[Stored records]
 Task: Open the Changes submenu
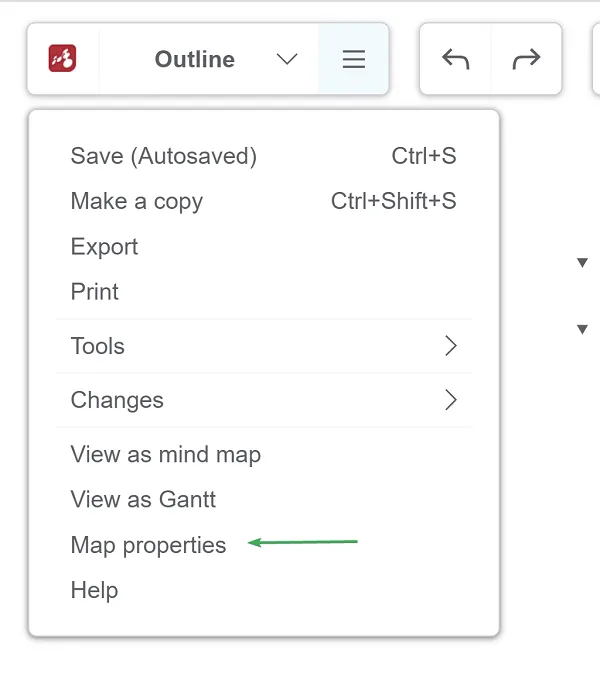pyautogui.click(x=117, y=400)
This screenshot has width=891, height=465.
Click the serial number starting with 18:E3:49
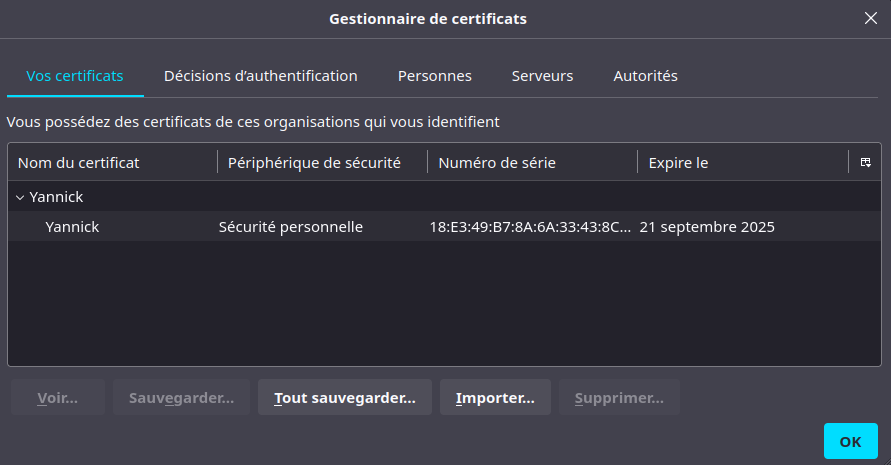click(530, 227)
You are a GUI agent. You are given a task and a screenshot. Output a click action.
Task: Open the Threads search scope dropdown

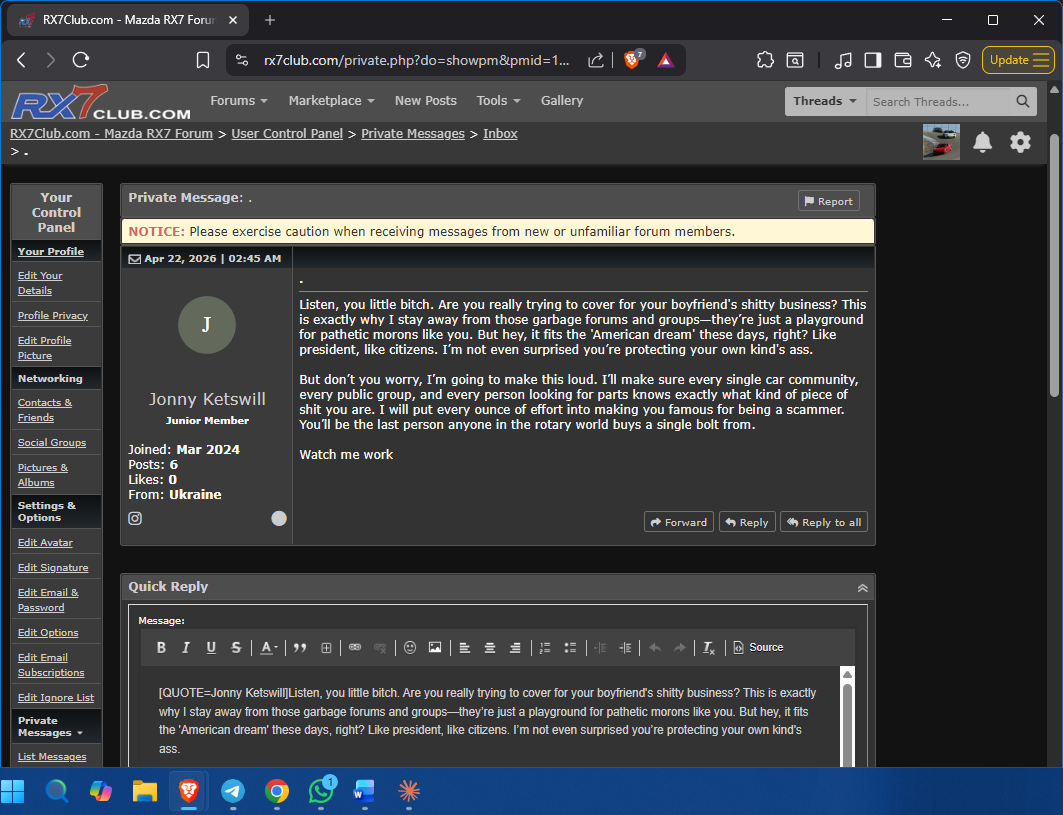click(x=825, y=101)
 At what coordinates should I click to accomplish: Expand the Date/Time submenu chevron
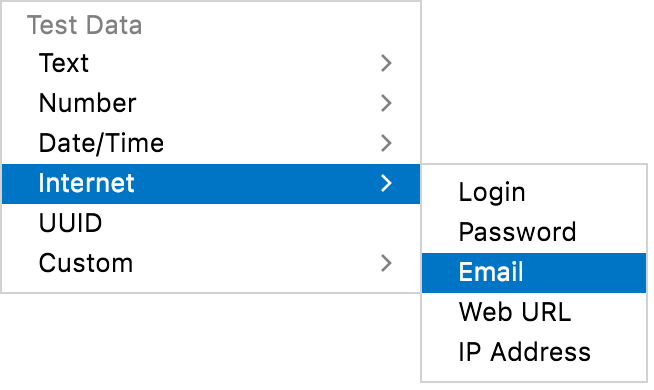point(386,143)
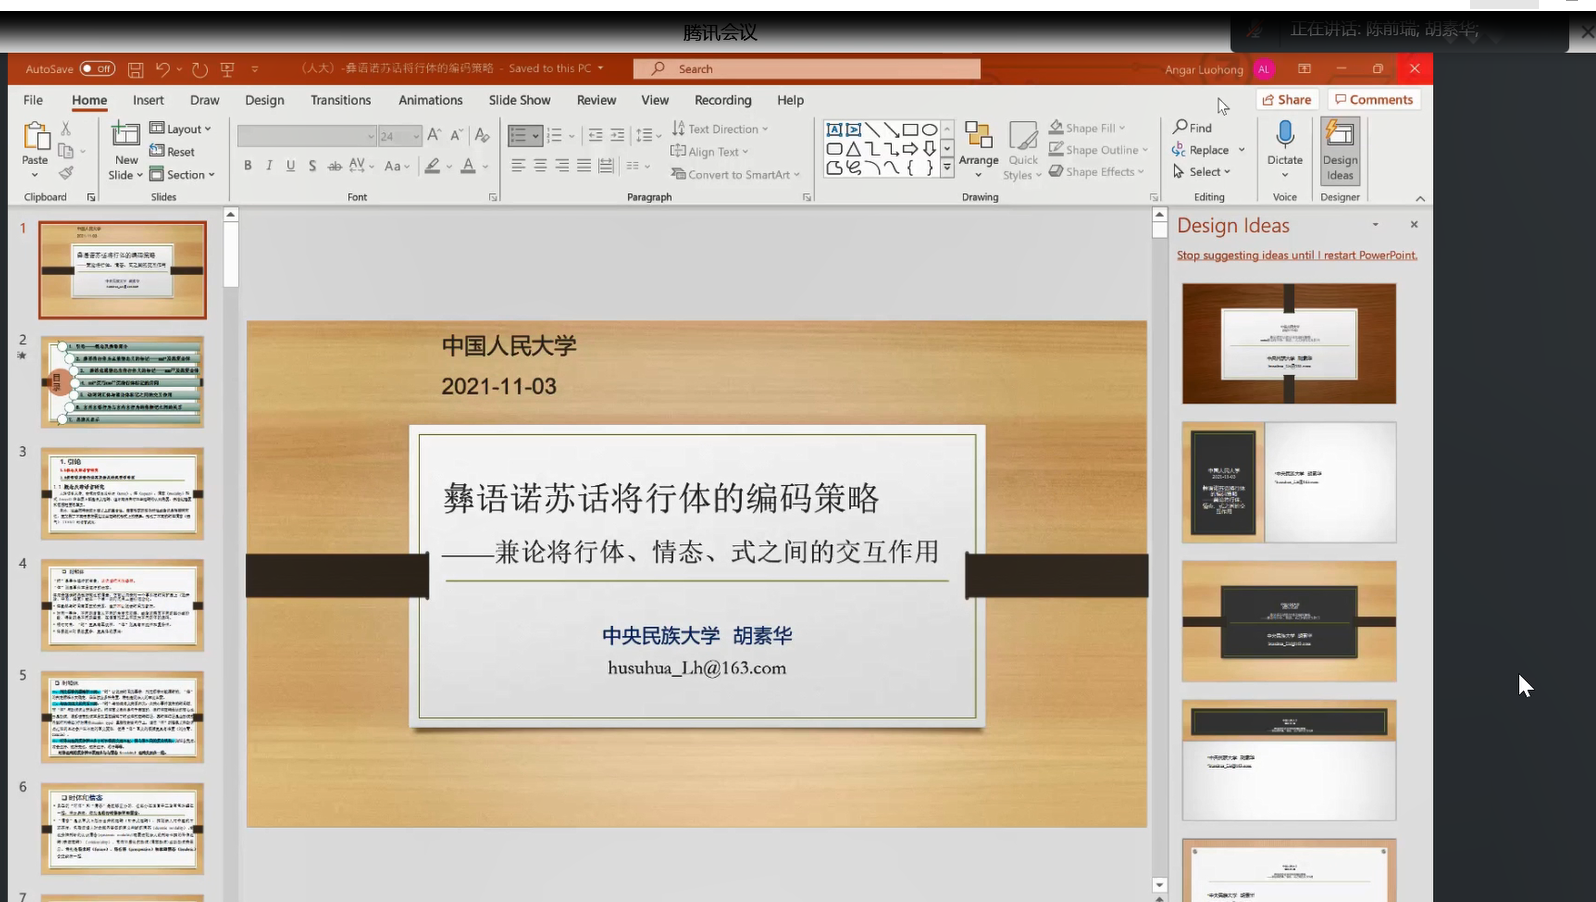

WHAT YOU ARE ASKED TO DO
Search the records above for "screenshot". Copy each line where it is found.

ANSWER TO THIS TASK
This screenshot has width=891, height=465.
You are a GUI agent. You are given a task and a screenshot. Output a click action.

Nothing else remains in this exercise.